Wednesday, May 18, 2016

To capsule or not to capsule....

So I've been dancing around the idea of doing a capsule wardrobe for a few years now, and I think I might finally be ready to take the plunge.  The reason for this is two-fold:

  • I've gotten rid of most of my clothes at this point, so I don't have a lot to work with, and might as well formalize it, and
  • we're replacing our steam heat system in a few weeks with forced air heat and AC, which means I lose part of my closet.  Might as well be smart about it and look on the bright side as it forcing me to think through this whole wardrobe thing intelligently!
I haven't gone shopping in several months, but recently have been trying to fill some holes in my wardrobe in preparation for summer.  I know, I know, I should figure out what exactly my capsule wardrobe should be before buying anything, but I didn't think it through in time. :)  I've purchased a few pairs of floaty rayon shorts, which are super comfy, a little dressy looking, and work well with my more casual work from home time.  

A lot of capsule wardrobe instructions include selecting outfit silhouettes and then filling in pieces from there, but I personally like to select a few key pieces and then make as many outfits as possible.  It's probably takes longer and is a little more organic of a method, but I think it works better for me.  I've pulled together 4 sample outfits using one of the pairs of shorts I got, along with items already in my closet:

The first two are definitely on the casual side of the spectrum, just using simple tees, but the second two can be dressed up for weekends out and about with jewelry and other accessories.  As I work through my capsule wardrobe, I definitely want to add in some color, so there are options for colorful shirts, but I haven't gotten around to pulling in some color yet.

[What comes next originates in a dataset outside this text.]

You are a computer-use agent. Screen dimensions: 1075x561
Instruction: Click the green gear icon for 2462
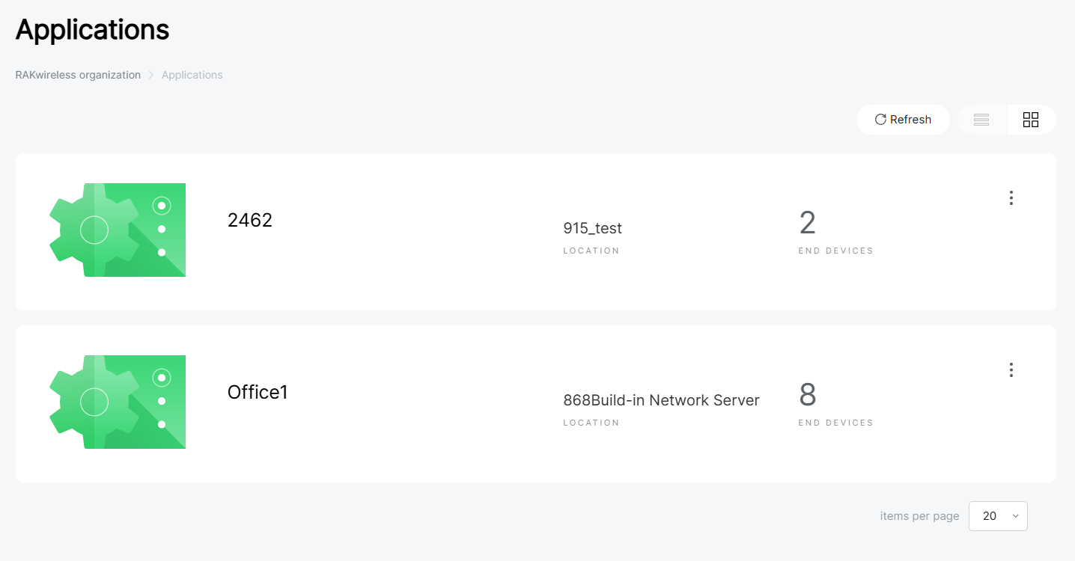coord(118,230)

What do you think of this method of capsule creation?  Does it make sense, or am I making life too hard?

Tuesday, May 10, 2016

Going for the nativity shepherd look....

So my Mom has informed me it's been a while since I posted, and Mother knows best, so here I am! :)  I've discovered how much simpler it is to just post a photo to Instagram and not bother with the whole blog thing, but it's hard to get all the details in.  I've been cleaning up my sewing room lately, and trying to wrap up the random half-finished projects scattered around.

This robe is one of those, in that I cut it out maybe a year or so ago, and it sat there gathering dust since then.  The fabric is an unidentified clearance upholstery fabric from JoAnn's, with a nice texture, but it frays like no other.  The pattern is intended for a lightweight cotton, and uses french seams throughout, but there is no way that was going to work with this thicker fabric, so my first step was to serge all the edges.  I sewed it up basically like the pattern instructions (Purl Soho Women's Robe), but I left off the pockets and I sewed the belt ties into the side seams, instead of having it go all the way around the back, and shortened it a bit.  I also changed up the sleeves, because I felt they were a little skinny with my fabric, so I made them shorter and wider than the pattern called for.

Original Pattern

My problems with the robe started with me not thinking through the pattern placement of the stripes, and the vertical stripes really are what give it the shepherd vibe.  I was intending to leave it the longer length, but that was adding to the effect as well, so chop, chop.  My second mistake was not measuring properly when I cut the neckline.  The entire pattern is just a series of rectangles, and you cut a diagonal line across the top of the front rectangles to make the neckline.  I cut it way too wide though, and it sits funny.  Oh well, it's actually fairly well made and comfy, so for an around the house garment, not too bad!